2011 touring stage show

Batman Live is a touring stage show, including theatrical, circus and stage-magic elements, that focuses on the DC Comics superhero Batman. It debuted on July 19, 2011 at the Manchester Evening News Arena, with two and a half years in the making at a reported cost of about £7.5 million.

==History==
Producer Nick Grace conceived the idea of "Batman Live" following his successful animatronic project of Walking With Dinosaurs − The Arena Spectacular. The story was written by Stan Berkowitz, Alan Burnett, and Allan Heinberg.

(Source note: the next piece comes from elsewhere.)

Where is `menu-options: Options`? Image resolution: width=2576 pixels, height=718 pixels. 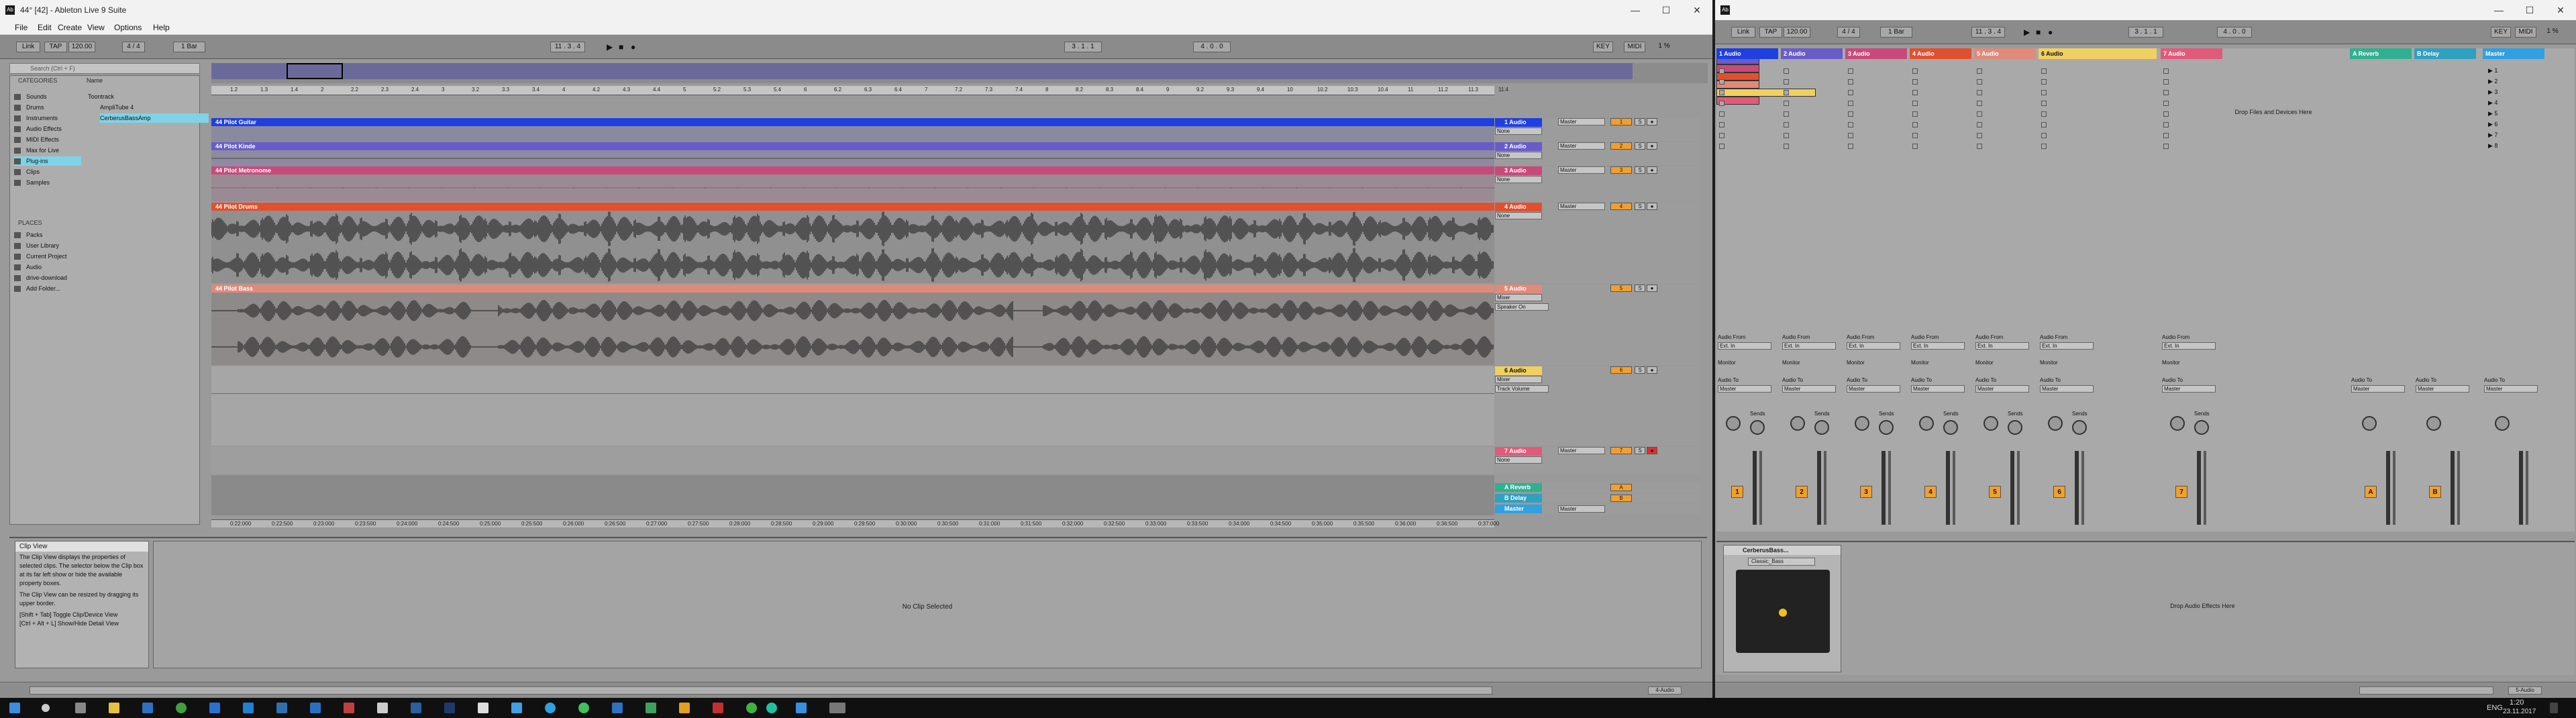
menu-options: Options is located at coordinates (128, 28).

The show began its tour in the UK in Manchester in summer 2011. The British Isles part of the tour includes venues in England, Scotland, Northern Ireland and the Republic of Ireland. It then launched in North America in Summer 2012, and ceased touring in December 2012 in Dallas, Texas. In September 2012, "Batman Live" began touring America, starting in Anaheim, California at the Honda Center.

==Cast and crew==
The production was mounted by acclaimed professionals, and was co-directed by James Powell, who has worked on Les Miserables and Dirty Dancing. The crew included Anthony Van Laast, widely known for his work on Mamma Mia!, as the creative director, and renowned car designer Prof.Gordon Murray, who crafted the Batmobile especially for the show, as well as composer James Seymour Brett, who created and arranged the music, Es Devlin as the production designer, Luke Halls and Sam Pattinson as the video designers and Patrick Woodroffe as the lighting designer. The crew also included Jack Galloway as costume designer, Jake Berry as technical director and Simon Baker as sound designer. The circus sequences were created and managed by Bryan Donaldson and Juliette Hardy-Donaldson.

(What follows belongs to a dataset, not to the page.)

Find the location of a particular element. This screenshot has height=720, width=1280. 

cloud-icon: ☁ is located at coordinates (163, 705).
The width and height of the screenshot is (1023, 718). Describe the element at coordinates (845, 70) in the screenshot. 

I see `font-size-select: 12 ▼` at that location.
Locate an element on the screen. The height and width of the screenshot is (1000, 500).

The Cast included Nick Court and Sam Heughan as Batman/Bruce Wayne, Emma Clifford as Catwoman and Martha Wayne, Kamran Darabi-Ford and Michael Pickering as Robin/Dick Grayson, Mark Frost as the Joker, Alex Giannini as Commissioner Gordon and The Penguin, John Conroy as Alfred Pennyworth, Poppy Tierney as Harley Quinn and Mary Grayson, Christopher Price as John Grayson, Joe Chill and The Riddler, Garry Lake as Ringmaster and Two-Face (also portrayed by Christopher D Hunt), Jack Walker as Tony Zucco, Darrell Brockis as Dr. Thomas Wayne, Valerie Murzak as Poison Ivy, Benos Noble and Ian Henderson as The Scarecrow and Erin Anna Jameson as young Bruce Wayne.

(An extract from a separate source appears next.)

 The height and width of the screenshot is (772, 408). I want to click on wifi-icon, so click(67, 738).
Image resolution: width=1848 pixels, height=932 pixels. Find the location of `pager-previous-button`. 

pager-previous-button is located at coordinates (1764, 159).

The rest of the cast included: Marina Abdeen, Michelle Antrobus, Alice Capitani, Darryl Carrington, Sam Cater, Danny Chase, Beth Coleman, Stephan Dermendjiev, Sammy Dinneen, Liam Durbidge, Jono Fee, Ben Habgood, Maria Hippolyte, Jack Jefferson, Lee Matthews, Gemma Michael, Tamzen Molding, Valérie Murzak, Danuta Ramos, Kate Sanderson, Jessica Sherman, Antony Somers, Océane Sunniva, George Turvey, Mike Zwahlen.

==Plot summary==
The plot concerns the origin of Robin and of the Batman and Robin team. It begins with the murder of Bruce Wayne's parents in the past and then shows how in the present day he has become the masked vigilante, Batman, as a result. After the circus acrobat parents of Dick Grayson are murdered by Tony Zucco during a performance in Gotham City, the orphan is put into the care of Bruce Wayne and his faithful butler Alfred by Commissioner Gordon. As the various villains of Gotham team up to defeat their nemesis, Wayne reveals his identity to Grayson and eventually teaches him properly to channel his anger—to seek justice, not revenge. The new pairing is sorely tested when the Joker reveals his master plan to release the inmates of Arkham Asylum into Gotham, and to use Grayson as bait in a final deadly trap for Batman. With the Riddler, the Penguin, Poison Ivy, Two-Face, the Scarecrow, Harley Quinn and even Batman's potential love, the thief Catwoman, all ranged against them as well, the new 'Dynamic Duo' faces the ultimate showdown.